With the emergence of cloud technology being the mainstay of collaborative and efficient working, the term hybrid cloud has been bandied around with much speculation in recent months.

I think that if you ask five people the same question – “what is hybrid cloud technology?” you will get five different answers!

A hybrid (anything really) is something that has been produced from two different things especially to get, create or breed better characteristics or performance.

With cloud computing, this is exactly the case and should not be confused with HPC, Scalable technology, burstable resources or anything else. These are simply marketing descriptions that already exist in the industry today. Simply putting together two services that share some common infrastructure (SaaS application access or running two or more SaaS applications) isn’t really a hybrid model in my opinion.

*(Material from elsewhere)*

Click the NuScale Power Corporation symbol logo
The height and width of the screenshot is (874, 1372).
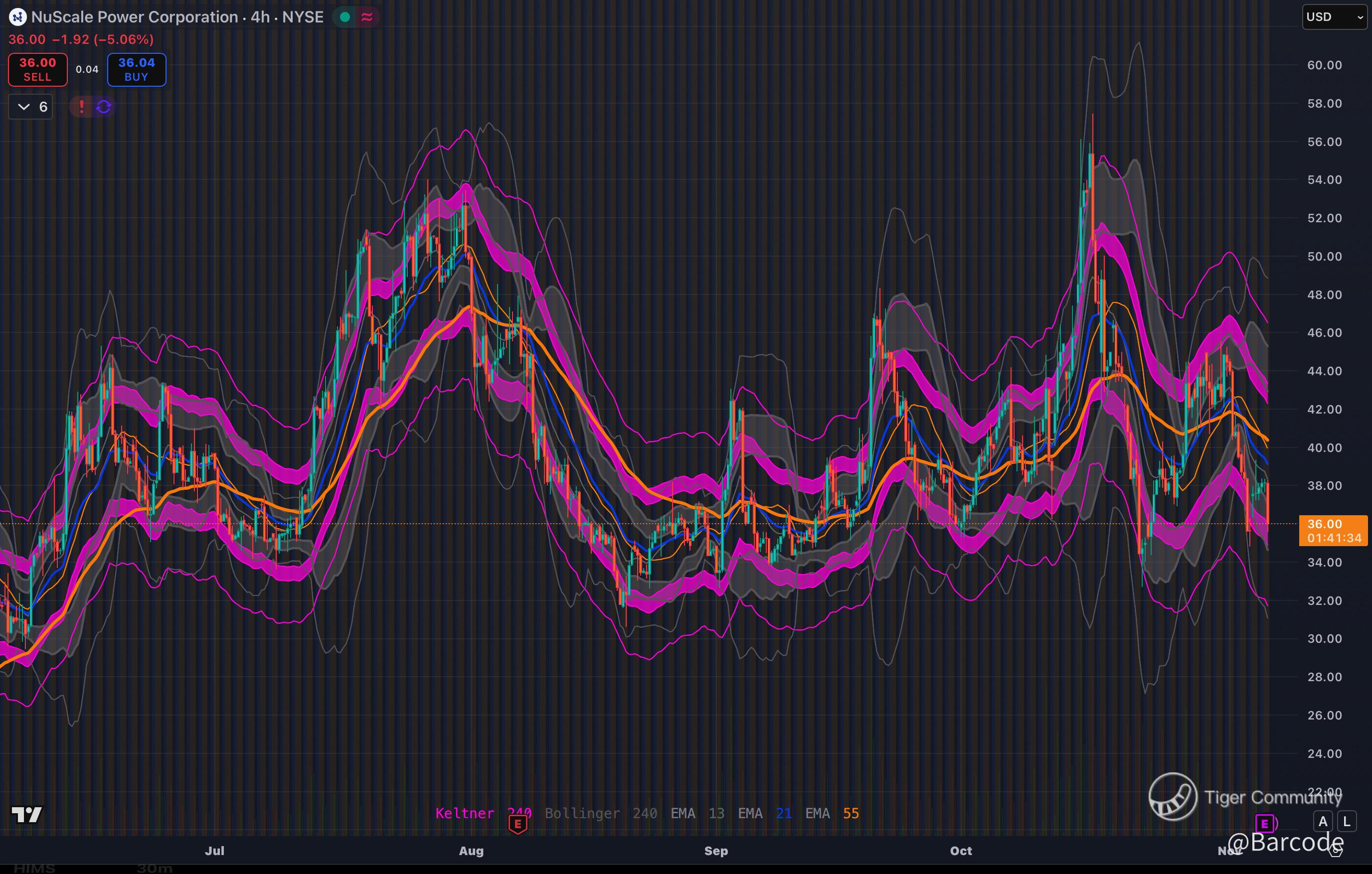pos(17,17)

So lets look at this in a little more detail.

Any hybrid cloud challenges traditional views on IT infrastructures to gain the best performance for the individual business needs. This may include a number of differing solutions from Public IaaS such as AWS and MS Azure, PaaS, SaaS and a multitude of other IT deployments including private clouds, dedicated infrastructures, be they hosted with varying specialist providers or even on premise and collocated IT deployments and in my opinion the following issues need to be thrashed out before considering a move to a true hybrid cloud solution: cloud management

With disparate clouds, each provider will potentially utilise different tools and management platforms. This comes with its own challenges but put this together with conjoining other technologies, other cloud platforms with other provider’s policies and procedures, it becomes a positive minefield of issues. A common management platform helps with API’s that can accommodate the management complexity as well as the orchestration of resources.

Connectivity

If Public/Private hosted clouds are utilised you must look at latency, bandwidth reliability (especially to disparate services) as well as the Network Layer.
Not only must bandwidth, latency, reliability and associated cost considerations be taken into account, but also the logical network topology must be carefully designed (networks, routing, firewalls etc).

When discussing the benefits of a hybrid model one must consider the move to this cloud model as an end goal. Small steps can be made before undertaking the daunting task of tackling disparate technologies from independent vendors.

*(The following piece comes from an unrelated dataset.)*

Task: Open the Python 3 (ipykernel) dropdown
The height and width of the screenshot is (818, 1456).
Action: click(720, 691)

Also, public cloud is a big step for anyone, consolidating management portals, SDN usage to extend the enterprise, automation issues and others. Wouldn’t it be much easier to pick one provider to manage these issues for you? The cloud is becoming more and more complex with the speed of innovation becoming constant and in business it’s a full time job addressing operational changes that are not tech related. Now, try to understand and manage the cloud computing changes that affect your business, its tough. Take a small steps approach and get good advice from your trusted advisors in technology, whoever they are, and don’t be hoodwinked by marketing spin and industry acronyms for the sake of keeping up with the Jones’s.

Security

Let’s also not forget the importance of security. With the multitude of security principles available you will need to pick wisely. Ask yourself this:

Can my security principles be applied to a Public Cloud presence?
In many cases I doubt it, so a Private Hybrid would probably be your preferred approach.

How do I know that another vendors internal and external policies are suitable?
Simply, you don’t and due diligence is needed!

Do other vendors that I utilise compete with my current incumbent providers? Competition is healthy in business, but Cloud commoditisation is rife and each provider will be begging for your business, and maybe to your detriment.

So, we can take this to one more level of explanation, Vertical Markets.

For financial service businesses, regulation is key to sustainability and compliance. Can you apply your IT industry specific regulatory rulings to a public cloud? No is often then answer. Can you apply them to a private cloud environment? Of course you can. However this does not mean that you will not be able to have a hybrid model, just that careful consideration is needed for the commodity elements of your technology, which workloads sit where, and the regulating bodies understanding on “what and where” said services can be stored and accessed from.

In summary

A hybrid cloud is a combination of different clouds, private, public or a mixture of both. The biggest issue/ challenge to consider is the management and support of the different technologies. I believe a private hybrid model will be the mainstay going forward with management platforms. As with the hybrid cloud model you can have the best of both worlds, security with flexibility.